Es el mismo Dios que gobierna y reina que está con nosotros aún ahora. Algunas veces Dios nos niega nuestras peticiones para prepararnos para el gozo permanente de la gloria. Si Dios nos diera todo lo que quisiéramos, entonces confiaríamos más en nuestras cosas que en él. ¿No oras más cuando necesitas más? Pastores y plantadores, sean maduros en su pensamiento: «el que no escatimó ni a su propio hijo sino que lo entregó por todos nosotros, ¿cómo no nos dará también consigo todas las cosas?» Si él no te da algo, su negación es un regalo. Él es el dueño de todo, él sabe lo que es mejor, y te ama.

  1.   Se Creativo.

Spurgeon, en su libro Sermones a mis Estudiantes tiene una sección donde se maravilla de las habilidades de algunos para cumplir un bien excepcional con medios muy humildes. Spurgeon señala con humor a los ministros que son quebrantados como trabajadores con un «aparato delgado». Él escribe, «trabaja sin parar, entonces, pobre hermano, para que puedas tener éxito en hacer grandes cosas en tu ministerio, y si es así, tu bienvenida de bien hecho, buen y fiel siervo, será más enfática porque trabajaste bajo serias dificultades».

Así que, en lugar de lamentarte por lo que no puedes hacer, disfruta lo que puedes hacer. Para reafirmar la pregunta desde el principio: ¿cómo haces las cosas cuando no tienes dinero? Hermano, simplemente haz lo que puedes hacer.

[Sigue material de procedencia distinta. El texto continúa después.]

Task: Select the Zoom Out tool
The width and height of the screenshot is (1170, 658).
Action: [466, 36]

¿Y adivina qué? ¡Las cosas más importantes y poderosas que puedes hacer son todas gratis! ¡La oración es gratis! ¡Estudiar las escrituras es gratis! ¡Compartir el evangelio es gratis! ¡Reunirse para tener compañerismo es gratis! ¡Amonestar al ocioso, motivar al cansado y cobarde, y ayudar al débil es gratis!

Algunas veces, la bendición de Dios al negarnos recursos, es Él removiendo las cosas en las que nuestro corazón es tentado a confiar. ¿Y no es verdad que en nuestra falta frecuentemente aprendemos cuánto aún tenemos? Sé tan creativo como el libro de Dios te permita, ¡y entonces ve y batalla en su nombre! Como el rey David, no vamos armados de la armadura del mundo. No, nuestras piedras del arroyo son promesas de la Palabra de Dios.

  1.   Ten confianza.

El Señor es nuestro ayudador, como Filipenses nos dice, «mi Dios pues suplirá todo lo que nos falte conforme a sus riquezas en gloria en Cristo Jesús». ¿Quién es ese que está con nosotros? Hebreos ofrece una visión masiva de Dios, y si fuéramos a ser confortados y confiados esto requerirá que nuestra teología sea igualmente robusta. 

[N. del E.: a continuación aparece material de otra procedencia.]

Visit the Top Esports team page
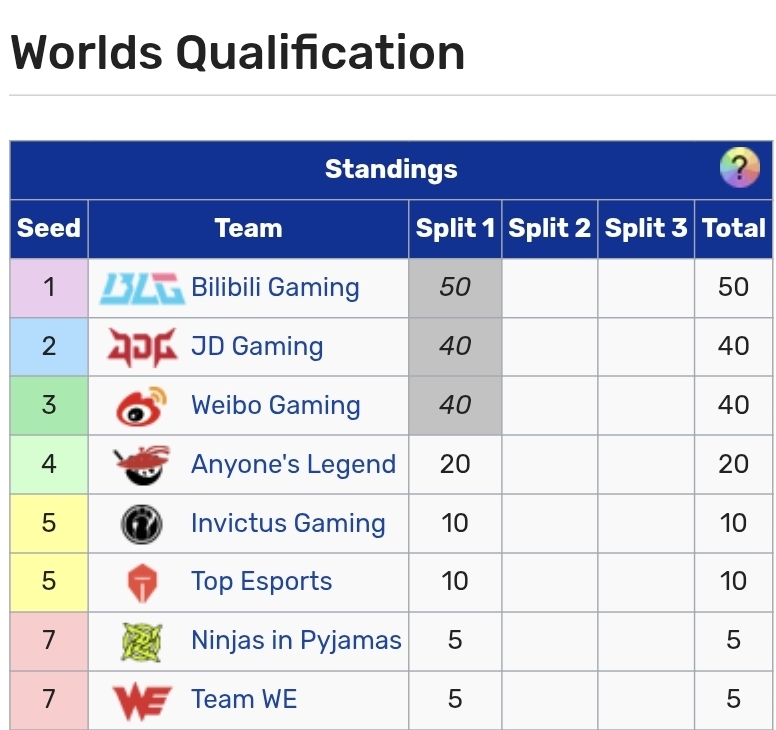The width and height of the screenshot is (776, 730). click(261, 582)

Finalmente, nunca debemos olvidar que es la sabiduría de nuestro Señor que asigna un talento al algunos, dos talentos a otros, y cinco talentos a otros. Deberíamos también notar que nuestro Señor no es irrazonable. Charles Spurgeon no es más simpático con nuestra situación que el Señor Soberano que nos la asigna. Si él ha limitado tus recursos, entonces él no extenderá sus expectativas. No, él está buscando a aquellos de nosotros a los que nos ha dado poco, para ser fiel en lo poco.